Slate to be voted on at shareholders meeting

Building defenses against a possible takeover move by Carl Icahn, Lionsgate has allied with Mark Rachesky, its largest shareholder, and announced he’ll be part of its slate of board of directors nominees.

The minimajor made the announcement as the stock market opened Thursday. Shares were up 12¢ to $5.77 on the New York Stock Exchange.

Lionsgate said the slate would be voted on at its annual shareholders meeting, expected to take place in September in Toronto. The company also said it will announce the remainder of its board slate “in the near future.”

Rachesky, who owns 19.8% of Lionsgate, will replace Mark Amin on the board. He’s co-founder and president of MHR Fund Management, which has been a major Lionsgate shareholder for over five years, and worked as an Icahn strategist from 1990 to 1996.

Icahn, the second-largest Lionsgate shareholder at 17.7%, has been critical of Lionsgate management. He was not available for comment Thursday.

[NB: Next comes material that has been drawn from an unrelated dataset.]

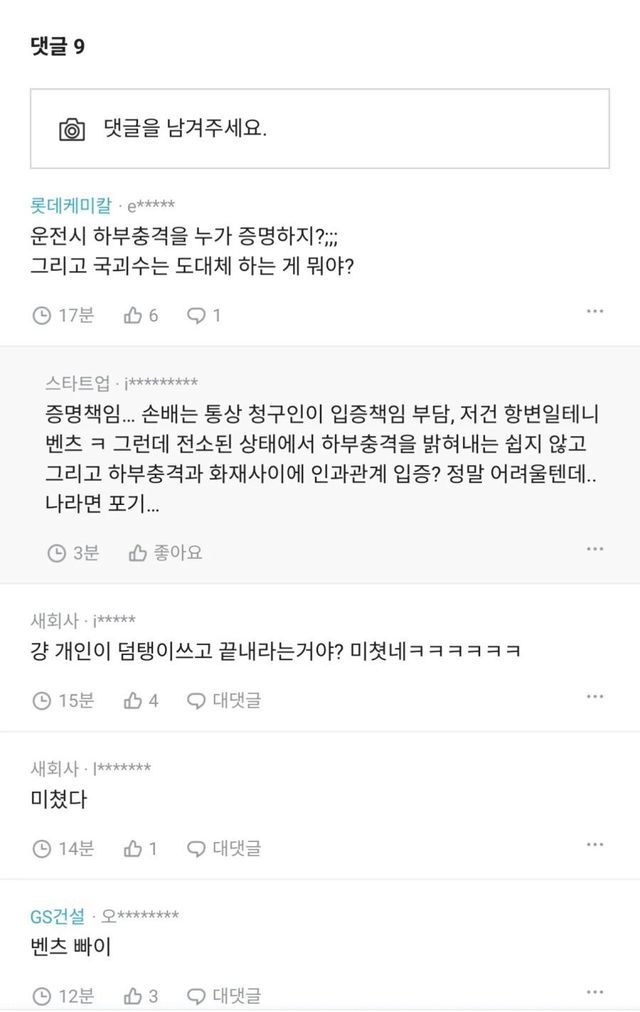The height and width of the screenshot is (1012, 640).
Task: Open more options for the 롯데케미칼 comment
Action: [595, 312]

“Dr. Rachesky is an investor who shares our vision for continued growth and diversification,” Lionsgate co-chairman-CEO Jon Feltheimer and vice chairman Michael Burns said in a statement. “He brings a strong independent voice to our board as well as leadership in the wireless and digital media space that will be invaluable to our continuing evolution as a next- generation studio.”

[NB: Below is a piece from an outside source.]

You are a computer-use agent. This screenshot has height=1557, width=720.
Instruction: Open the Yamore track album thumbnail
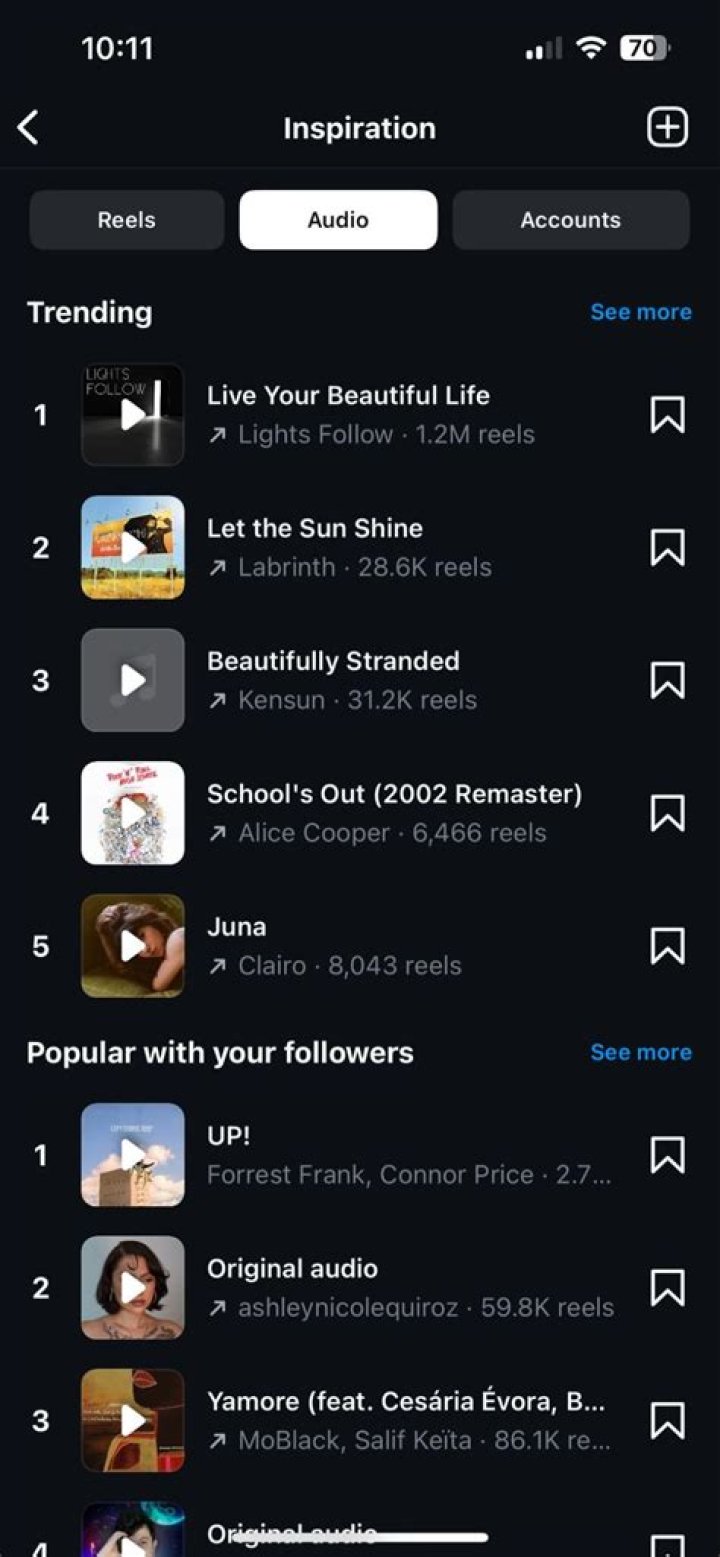(132, 1420)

“I look forward to joining the Lionsgate board of directors and assisting management in its mission to continue building shareholder value,” Rachesky said in a statement.

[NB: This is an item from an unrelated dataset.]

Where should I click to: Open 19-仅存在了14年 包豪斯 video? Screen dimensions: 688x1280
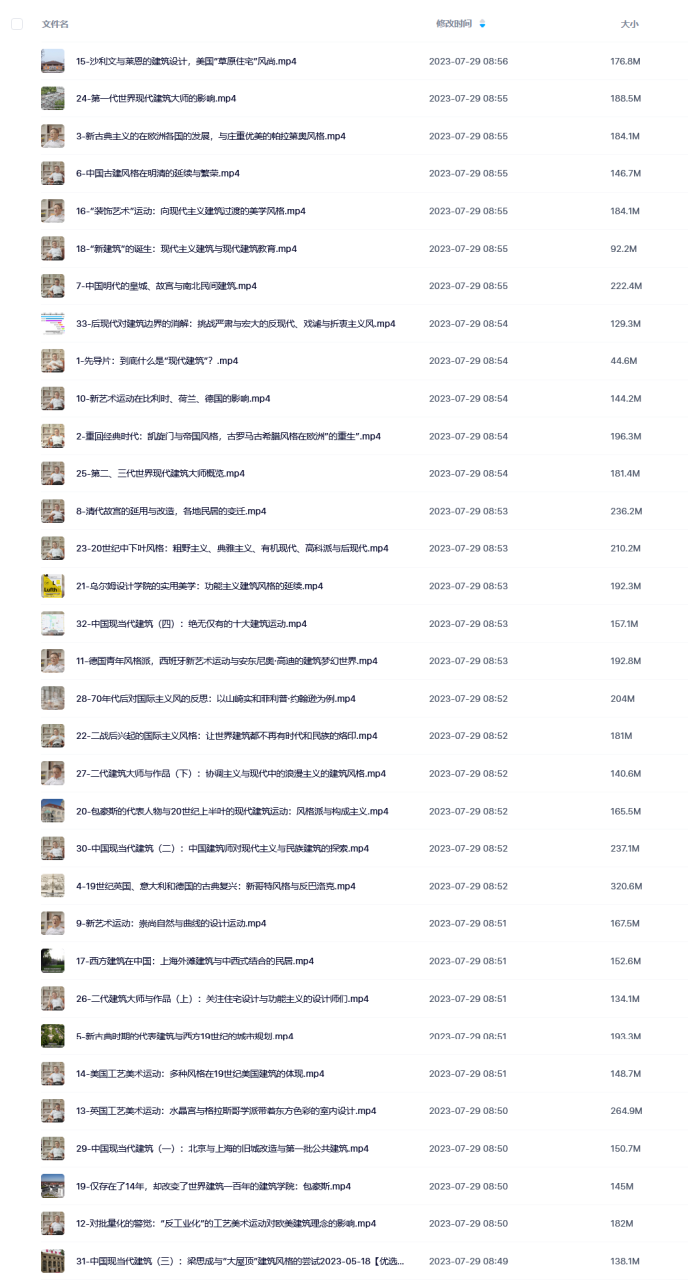tap(213, 1186)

Lionsgate has a 12-member board that’s elected annually and is required — as a Canada-based company — to have Canadian residents occupy eight of those slots.

Icahn has gradually boosted his stake in recent weeks. He’s said in the past that he doesn’t plan to launch a takeover battle for the minimajor, but he’s questioned whether Lionsgate has the liquidity to meet obligations that could be triggered if any shareholder owns 20% of the stock.

Icahn holds 20.74 million shares, nearly double the 10.8 million he held at the start of the year.

The billionaire, who began buying Lionsgate shares in 2005, hasn’t disclosed his specific intentions toward the minimajor. Ownership of more than 20% could cause a default on Lionsgate’s $340 million revolving credit line under the company’s change of control provisions.

Rachesky increased his holding in March to just short of 20%.

Icahn’s been critical of Lionsgate management over the use of its revolving credit line for its $255 million purchase of the TV Guide network and websites and has urged the minimajor to cut costs. His affiliates indicated last month that they may seek to add nominees to the company’s board by removing directors or expanding the size of the board.

Earlier this year, Lionsgate refused to give a board seat to Icahn, and it recently agreed to sell half of the TV Guide assets to investors led by JP Morgan Chase & Co. and Allen Shapiro. Lionsgate cut 38 jobs at TV Guide in June along with eliminating 45 jobs in March and 41 slots in November.

Icahn also tried unsuccessfully this spring to buy $325 million worth of debt but his offer drew little interest from the debt holders.